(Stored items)
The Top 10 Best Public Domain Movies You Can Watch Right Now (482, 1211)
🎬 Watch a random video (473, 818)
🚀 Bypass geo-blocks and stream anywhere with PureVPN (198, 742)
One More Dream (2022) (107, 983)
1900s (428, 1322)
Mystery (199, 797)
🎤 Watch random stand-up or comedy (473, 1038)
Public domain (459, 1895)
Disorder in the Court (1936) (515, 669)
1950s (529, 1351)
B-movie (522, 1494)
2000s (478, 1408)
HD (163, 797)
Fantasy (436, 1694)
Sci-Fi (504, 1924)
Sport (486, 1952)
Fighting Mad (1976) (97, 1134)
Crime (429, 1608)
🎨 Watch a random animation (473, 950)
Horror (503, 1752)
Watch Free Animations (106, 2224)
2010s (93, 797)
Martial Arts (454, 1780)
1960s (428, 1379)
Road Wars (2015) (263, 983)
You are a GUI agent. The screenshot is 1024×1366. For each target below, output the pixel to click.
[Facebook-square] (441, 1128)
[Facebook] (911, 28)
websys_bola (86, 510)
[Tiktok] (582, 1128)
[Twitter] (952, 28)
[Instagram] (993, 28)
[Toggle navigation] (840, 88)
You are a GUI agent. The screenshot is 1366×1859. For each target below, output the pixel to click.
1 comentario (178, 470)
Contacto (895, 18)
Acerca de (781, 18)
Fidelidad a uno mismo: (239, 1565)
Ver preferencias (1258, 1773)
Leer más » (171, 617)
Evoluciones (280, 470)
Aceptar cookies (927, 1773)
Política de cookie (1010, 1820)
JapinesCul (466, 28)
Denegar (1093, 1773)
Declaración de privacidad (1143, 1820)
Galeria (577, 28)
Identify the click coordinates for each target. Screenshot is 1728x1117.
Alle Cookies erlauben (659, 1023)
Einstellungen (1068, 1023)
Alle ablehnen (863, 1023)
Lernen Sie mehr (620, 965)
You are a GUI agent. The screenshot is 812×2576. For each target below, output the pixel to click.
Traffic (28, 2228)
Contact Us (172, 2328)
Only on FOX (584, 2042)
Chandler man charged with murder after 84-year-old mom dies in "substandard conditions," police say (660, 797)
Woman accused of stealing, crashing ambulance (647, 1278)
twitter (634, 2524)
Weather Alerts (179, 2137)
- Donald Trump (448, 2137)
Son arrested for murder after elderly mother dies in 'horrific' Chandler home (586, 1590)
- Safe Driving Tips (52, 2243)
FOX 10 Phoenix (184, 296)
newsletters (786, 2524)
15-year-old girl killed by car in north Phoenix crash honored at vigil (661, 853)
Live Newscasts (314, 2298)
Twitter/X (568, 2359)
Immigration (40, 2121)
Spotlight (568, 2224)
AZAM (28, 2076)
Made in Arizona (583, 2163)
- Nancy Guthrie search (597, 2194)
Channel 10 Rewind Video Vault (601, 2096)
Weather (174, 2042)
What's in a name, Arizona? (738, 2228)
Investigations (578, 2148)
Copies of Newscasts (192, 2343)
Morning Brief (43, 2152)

## [YOUR INSTRUCTIONS]
Copy out every line from the records that has the word "pixel".

## [ANSWER FOR THE TASK]
You are a GUI agent. The screenshot is 1024×1366. For each target below, output the pixel to click.
You are a GUI agent. The screenshot is 1366×1859. For each target below, output the pixel to click.
You are a GUI agent. The screenshot is 812×2576. For each target below, output the pixel to click.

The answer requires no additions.